Gesture/writing recognition implementation in Python

This page hosts an excellent example of gesture/writing recognition implemented in pure Javascript. The author has a blog post here with more information about his implementation. The algorithm presented works fantastically on the web and if you follow the gestures in the PDF you will find it gets good accuracy even with clumsy, mouse-drawn lines. Even better, the source code is compact and quite clear. Inspired by the simplicity of the algorithm and the small size of the code, I ported it to pure Python. Lately I have been thinking a lot about Jython and Python on the Nintendo DS, and so I've kept the module clean and hopefully very portable with no dependencies on other libraries, and only one small dependency on a Python built-in library. I've also tried to remain dimensionally agnostic where possible, meaning that you should be able to detect 'gestures' in any kind of data of any dimensionality (3d movements, musical pitches, whatever) with a little tweaking. See below for the full source code listing. Copy the first three bits of code and paste them into a file called OneStrokeGesture.py(.) The last couples of bits of code are demos, which require the pygame library.
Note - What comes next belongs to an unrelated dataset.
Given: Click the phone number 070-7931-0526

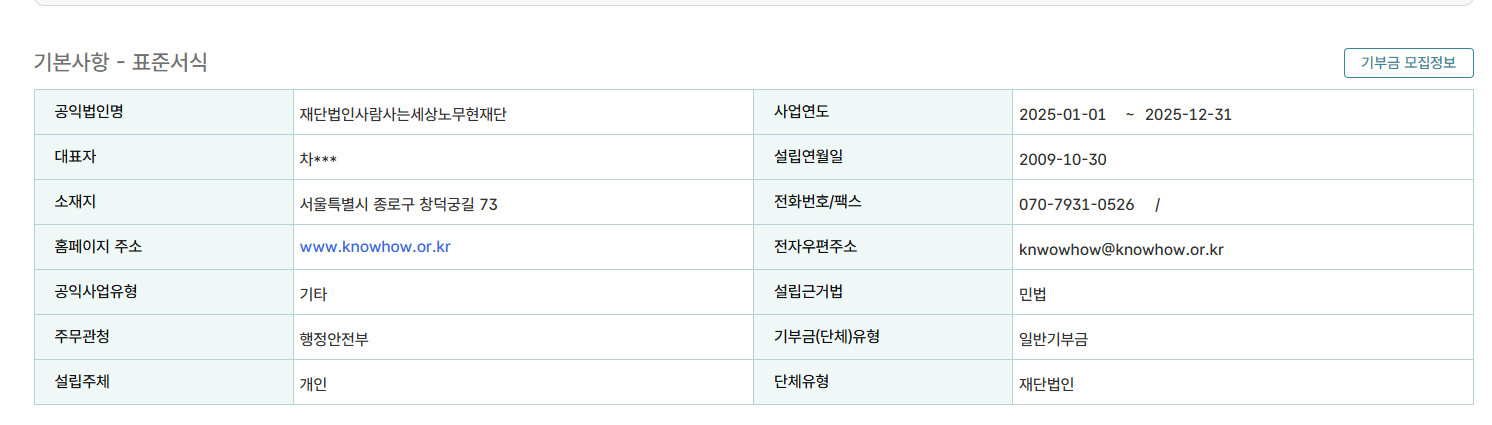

First up is the Path class. This class holds a single drawn line and is what is created when raw point data is passed to the library. The Path class requires the only dependency of this module, which is the sqrt function from the standard math library included with Python.

from math import sqrt

class Path:
    def __init__(self, points=[]):
        self.lens = []
        self.points = []
        self.normalized = False

        [self.AddPoint(p) for p in points]

        if len(self.points):
            self.Normalize()

    def __len__(self):
        return len(self.points)

    def AddPoint(self, point):
        self.points.append(point)

        if len(self.lens):
            l = self.Distance(self.points[-2], self.points[-1])
            self.lens.append(self.lens[-1] + l)
        else:
            self.lens.append(0)

    def Distance(self, a, b):
        return sqrt(sum([pow(a[i] - b[i], 2) for i in range(len(a))]))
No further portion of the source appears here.